Gitanjali Gems promoter Mehul C Choksi, hiding in Antigua from Indian authorities, has given up his citizenship and surrendered his passport to the Indian High Commission in that country, according to an NDTV news report. The move is seen as an attempt by him to avoid extradition to India.
Choksi, along with his nephew Nirav Modi is wanted by multiple agencies for fraud in excess of ₹12,000 crore. Nirav Modi is believed to be hiding in London.
The report, quoting unnamed officials, said he had given his new address as Jolly Harbour Marks, Antigua.
Antigua is one among the many islands that are collectively called the West Indies and fall in the Caribbean region. Antigua and Barbuda are two islands that together make a country and have St. John’s as the capital city.
The foreign ministry had said that Choksi could not have dual citizenship. Antigua is hearing India's case for the businessman's extradition. India and Antigua do not have a bilateral extradition pact but the government has been trying to bring back the diamond billionaire from Antigua under a law of the island nation that allows it to send back a fugitive to a designated Commonwealth country.
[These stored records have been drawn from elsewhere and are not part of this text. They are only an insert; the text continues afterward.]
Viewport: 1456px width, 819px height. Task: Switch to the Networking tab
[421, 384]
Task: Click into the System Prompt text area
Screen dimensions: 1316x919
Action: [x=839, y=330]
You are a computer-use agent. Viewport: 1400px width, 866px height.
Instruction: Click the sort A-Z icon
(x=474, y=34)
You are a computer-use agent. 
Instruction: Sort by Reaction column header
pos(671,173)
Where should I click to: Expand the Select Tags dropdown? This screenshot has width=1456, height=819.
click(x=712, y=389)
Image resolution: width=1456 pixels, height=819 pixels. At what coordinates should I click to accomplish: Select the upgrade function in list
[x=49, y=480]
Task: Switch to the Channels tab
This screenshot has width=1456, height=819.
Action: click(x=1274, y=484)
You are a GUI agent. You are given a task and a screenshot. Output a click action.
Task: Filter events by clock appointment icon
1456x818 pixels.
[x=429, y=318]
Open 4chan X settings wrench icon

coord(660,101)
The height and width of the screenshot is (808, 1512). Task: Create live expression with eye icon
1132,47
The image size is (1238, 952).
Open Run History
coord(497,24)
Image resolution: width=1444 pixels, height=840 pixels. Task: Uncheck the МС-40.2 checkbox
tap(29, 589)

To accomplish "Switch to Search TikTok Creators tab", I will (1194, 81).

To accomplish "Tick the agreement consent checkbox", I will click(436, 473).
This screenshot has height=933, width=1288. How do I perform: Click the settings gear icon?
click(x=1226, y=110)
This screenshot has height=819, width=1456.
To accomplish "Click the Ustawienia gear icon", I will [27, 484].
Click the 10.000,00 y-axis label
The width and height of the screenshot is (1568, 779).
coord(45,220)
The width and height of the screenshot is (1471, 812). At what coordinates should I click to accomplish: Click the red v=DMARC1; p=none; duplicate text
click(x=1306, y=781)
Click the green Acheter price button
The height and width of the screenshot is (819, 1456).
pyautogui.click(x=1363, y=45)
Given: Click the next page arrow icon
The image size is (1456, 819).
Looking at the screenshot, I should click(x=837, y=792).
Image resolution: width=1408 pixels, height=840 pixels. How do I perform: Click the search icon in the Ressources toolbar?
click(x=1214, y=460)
The scam came to light a year ago when companies belonging to Nirav Modi and Choksi approached Punjab National Bank’s Brady Road branch in Mumbai. They sought a letter of undertaking (LoU) for payments to suppliers. The official, who was new in that post since the earlier one, Gokulnath Shetty, who had allegedly connived with the two, had retired, asked for 100% cash guarantee before any such letter could be issued.
Executives representing the two accused told the new PNB staff that no such guarantee was sought in the past. The Brady Road branch has since been shut.
The official, new to the post, checked the records, which did not show any LoU to Modi or Choksi’s company, and this led to suspicion. Apparently, Shetty had been bypassing PNB’s core banking system and thus managing to issuing LoUs fraudulently for seven years without any cash guarantee.
An LoU is a guarantee which is given by an issuing bank to Indian banks having branches abroad to grant short-term credit to the applicant. In case of default, the bank issuing the LoU has to pay the liability to the bank giving the credit along with accruing interest.